### Alıştırma 1
"Click" kelimesinin geçtiği bütün satırları aşağıdaki satırlardan çekip çıkarın.

### Okuma Parçası
····················
İkinci dönem filmlerinde ise bariz olarak Bergman, ilk dönem filmlerindeki huzursuzlukları karaya oturtmaya çalışır, bu yüzden Ölümle satranç oynar, geliniyle birlikte bir arabaya binip yola çıkar, kendini kiliseye, bir otel odasına ya da bir ada evine kapatır, ancak sorduğu sorulara yine cevap bulamaz, cevapları tanrının sessiz oluşuna bağlamaya çalışır ancak bunu da algılayacak durumda değildir. Cevaplar muhakkak ‘yaban çilekleri’ndedir, neşededir, ışıktadır, sevgidedir, Beethoven’in 9. senfonisindedir. Yani Bergman’ın ilk surette ana karakterlerinde mevcut olmayan hisler ve duygulanımlardadır. Bergman’ın karakterleri buna karşıt idealist birer arayıcıdır, birer ‘iz sürücü’dür. Bu yüzden her zaman kaybetmeye mahkum olmuşlardır. Bu filmlerdeki karakterler Varoluşu anlamlandırmak için idealist bir tutum takınırlar ve doğal olarak değirmenlere değdiği anda kılıçları kırılır, onlar yüksek sesle bedenleri sarsıla sarsıla ‘olmak ya da olmamak diyen’ kişilerdir. İz sürücü demişken şunu sorabiliriz; Bergman’ın şövalyesi Andrei Tarkovsky’nin Stalker’ı ile karşılaşsaydı ve Stalker onu her şeyin gerçekleştiği bölgeye (Zone) götürseydi ne olurdu? Şövalye orada hangi soruyu sorardı? Ya da sorusuna cevap alır mıydı? Bergman bunun yanıtını zaten Kış Işıkları filminde Tanrının Sessizliği’yle verir. Bölgenin (Zone) sessizliği aynı zamanda Tanrının da sessizliğidir, şeklinde bir önerme getirmek mümkündür.
····················
### Verilen Malzeme

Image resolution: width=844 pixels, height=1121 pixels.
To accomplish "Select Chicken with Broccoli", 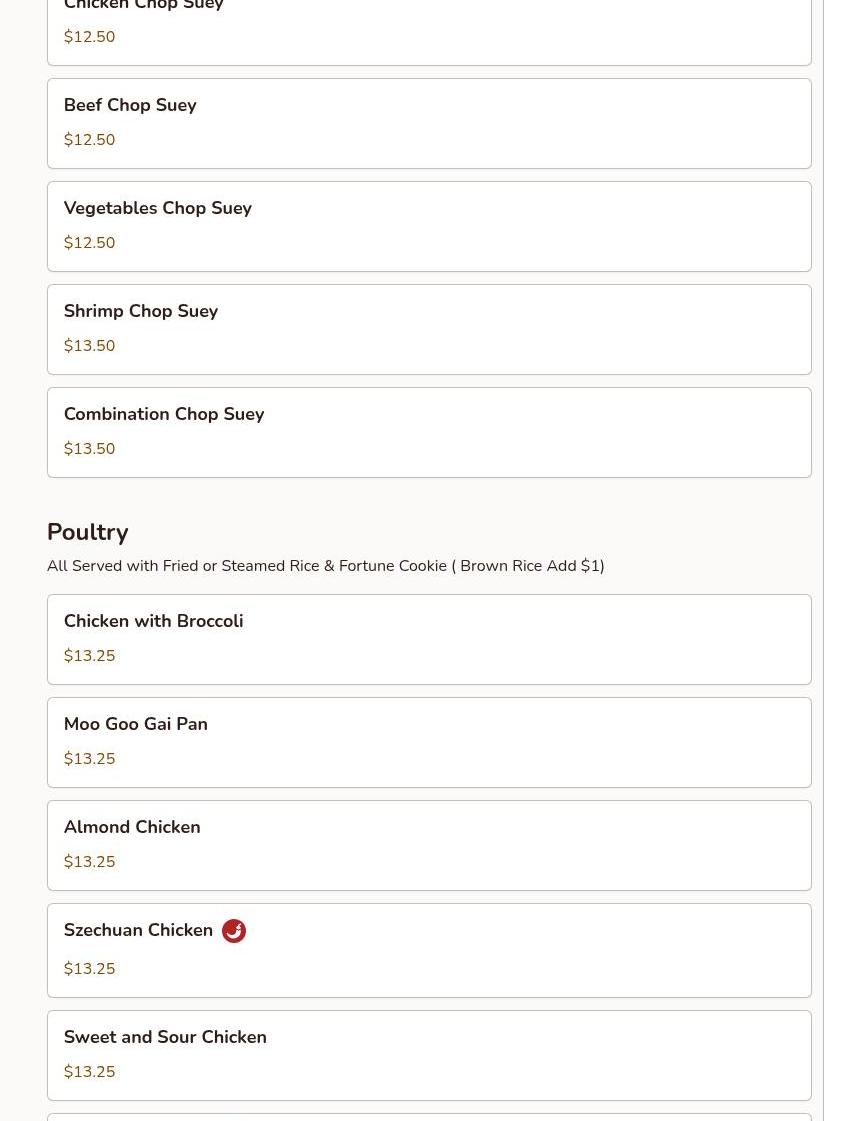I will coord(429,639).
····················
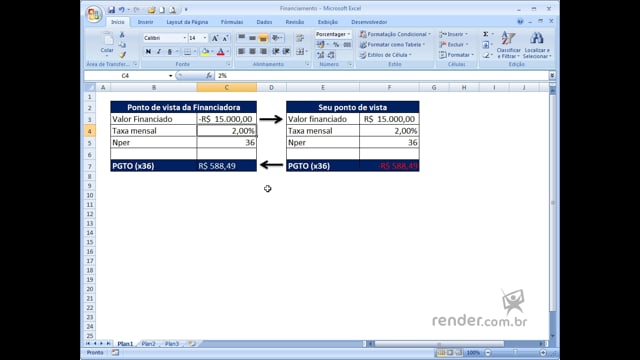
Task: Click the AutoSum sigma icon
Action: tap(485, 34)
····················
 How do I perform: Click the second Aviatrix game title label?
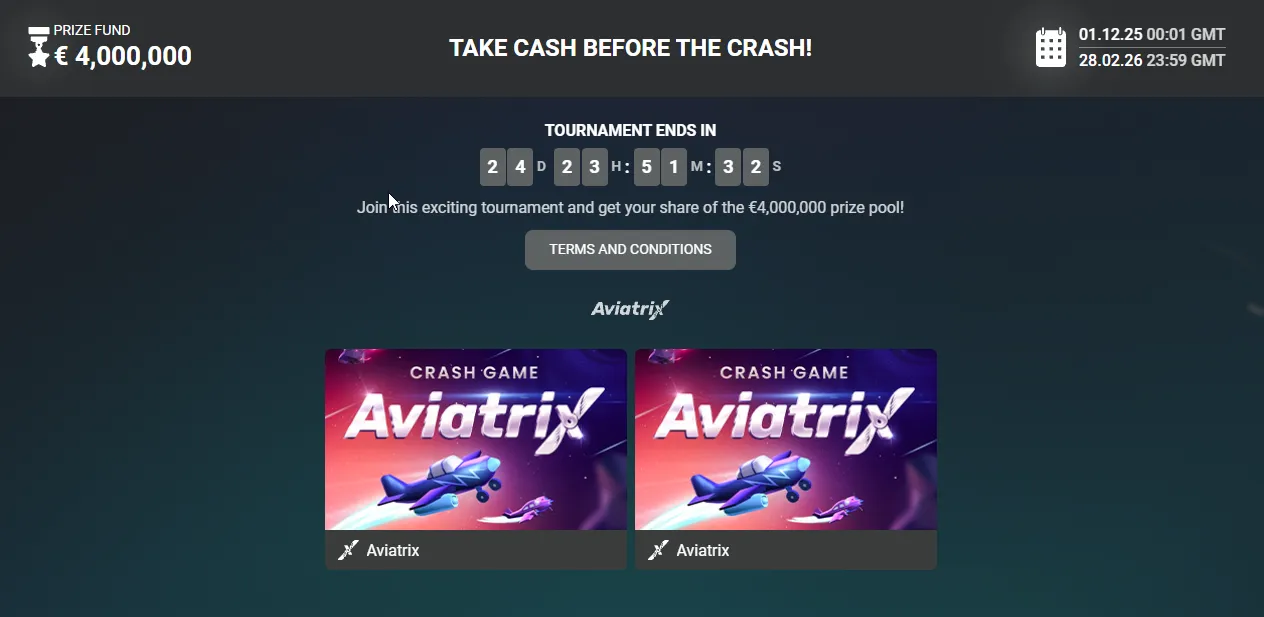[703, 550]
····················
### Alıştırma 2
Okuma parçasında Bergman'ın karakterleri hangi sözlerle tanımlanıyor?

### Tam Yanıt 1
Task: Click the AutoSum sigma icon
 How do I perform: Click the second Aviatrix game title label?

### Tam Yanıt 2
İdealist birer arayıcı, birer "iz sürücü" olarak tanımlanıyorlar.